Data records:
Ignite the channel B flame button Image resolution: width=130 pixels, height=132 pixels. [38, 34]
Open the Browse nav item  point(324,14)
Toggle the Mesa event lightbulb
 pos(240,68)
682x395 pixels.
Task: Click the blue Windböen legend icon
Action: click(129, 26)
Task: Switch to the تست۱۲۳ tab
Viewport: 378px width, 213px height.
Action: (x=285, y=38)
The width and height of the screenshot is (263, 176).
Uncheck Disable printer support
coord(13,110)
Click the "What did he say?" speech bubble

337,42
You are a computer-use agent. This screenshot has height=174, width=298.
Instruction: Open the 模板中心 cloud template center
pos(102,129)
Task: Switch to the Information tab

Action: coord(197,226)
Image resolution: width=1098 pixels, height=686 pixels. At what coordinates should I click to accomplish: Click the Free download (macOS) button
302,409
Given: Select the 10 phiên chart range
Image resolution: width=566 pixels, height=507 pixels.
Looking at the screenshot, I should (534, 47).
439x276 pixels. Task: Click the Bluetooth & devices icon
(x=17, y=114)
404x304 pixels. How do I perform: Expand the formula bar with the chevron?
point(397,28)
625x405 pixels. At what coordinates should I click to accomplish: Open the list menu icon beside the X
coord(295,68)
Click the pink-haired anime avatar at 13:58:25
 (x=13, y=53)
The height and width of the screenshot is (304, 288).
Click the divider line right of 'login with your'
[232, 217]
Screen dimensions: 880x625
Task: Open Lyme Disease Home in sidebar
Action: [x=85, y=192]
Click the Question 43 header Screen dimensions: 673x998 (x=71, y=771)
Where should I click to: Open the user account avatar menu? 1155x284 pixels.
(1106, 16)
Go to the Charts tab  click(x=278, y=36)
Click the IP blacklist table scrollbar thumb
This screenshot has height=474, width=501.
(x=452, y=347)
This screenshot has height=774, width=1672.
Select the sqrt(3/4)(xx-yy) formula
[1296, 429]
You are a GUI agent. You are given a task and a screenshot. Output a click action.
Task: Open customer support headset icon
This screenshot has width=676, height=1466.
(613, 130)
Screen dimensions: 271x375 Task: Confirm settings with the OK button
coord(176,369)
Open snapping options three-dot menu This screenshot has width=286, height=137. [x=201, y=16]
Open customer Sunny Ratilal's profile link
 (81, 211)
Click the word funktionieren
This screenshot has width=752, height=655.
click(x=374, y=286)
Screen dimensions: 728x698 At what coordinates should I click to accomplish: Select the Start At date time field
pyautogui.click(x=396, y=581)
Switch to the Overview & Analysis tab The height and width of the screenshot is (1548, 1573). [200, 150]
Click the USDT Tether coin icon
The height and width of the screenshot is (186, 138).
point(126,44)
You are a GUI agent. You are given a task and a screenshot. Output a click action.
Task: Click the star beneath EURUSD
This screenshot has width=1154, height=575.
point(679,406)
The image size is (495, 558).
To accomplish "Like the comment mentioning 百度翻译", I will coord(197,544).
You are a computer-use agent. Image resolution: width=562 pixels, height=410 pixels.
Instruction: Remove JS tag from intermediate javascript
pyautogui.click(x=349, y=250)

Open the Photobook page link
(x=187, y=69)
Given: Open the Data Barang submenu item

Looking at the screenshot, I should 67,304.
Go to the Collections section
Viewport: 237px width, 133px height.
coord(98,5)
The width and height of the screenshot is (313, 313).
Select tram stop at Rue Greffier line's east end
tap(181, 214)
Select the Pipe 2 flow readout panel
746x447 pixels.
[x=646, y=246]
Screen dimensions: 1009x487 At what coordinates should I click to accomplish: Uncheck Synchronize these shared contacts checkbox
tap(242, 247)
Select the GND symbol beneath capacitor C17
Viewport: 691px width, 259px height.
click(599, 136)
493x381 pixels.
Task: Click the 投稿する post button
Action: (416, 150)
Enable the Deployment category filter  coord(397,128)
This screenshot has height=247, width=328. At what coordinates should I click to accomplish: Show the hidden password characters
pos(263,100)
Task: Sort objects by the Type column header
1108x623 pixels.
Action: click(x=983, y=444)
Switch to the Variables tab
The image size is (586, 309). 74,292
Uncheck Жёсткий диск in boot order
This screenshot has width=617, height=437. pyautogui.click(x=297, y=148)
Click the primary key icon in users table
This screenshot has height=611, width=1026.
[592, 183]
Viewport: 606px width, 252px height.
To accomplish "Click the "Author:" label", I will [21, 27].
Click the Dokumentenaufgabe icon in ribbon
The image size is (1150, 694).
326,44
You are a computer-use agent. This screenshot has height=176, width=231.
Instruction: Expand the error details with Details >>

* [Work required]:
Wherever the string "agent" appears in the entries, copy that line.

* [Response area]:
You are a computer-use agent. This screenshot has height=174, width=298.
You are a GUI agent. You are given a task and a screenshot. Output a click action.
You are a GUI agent. You are given a task and a screenshot. Output a click action.
You are a computer-use agent. Image resolution: width=562 pixels, height=410 pixels.
You are a computer-use agent. This screenshot has height=176, width=231.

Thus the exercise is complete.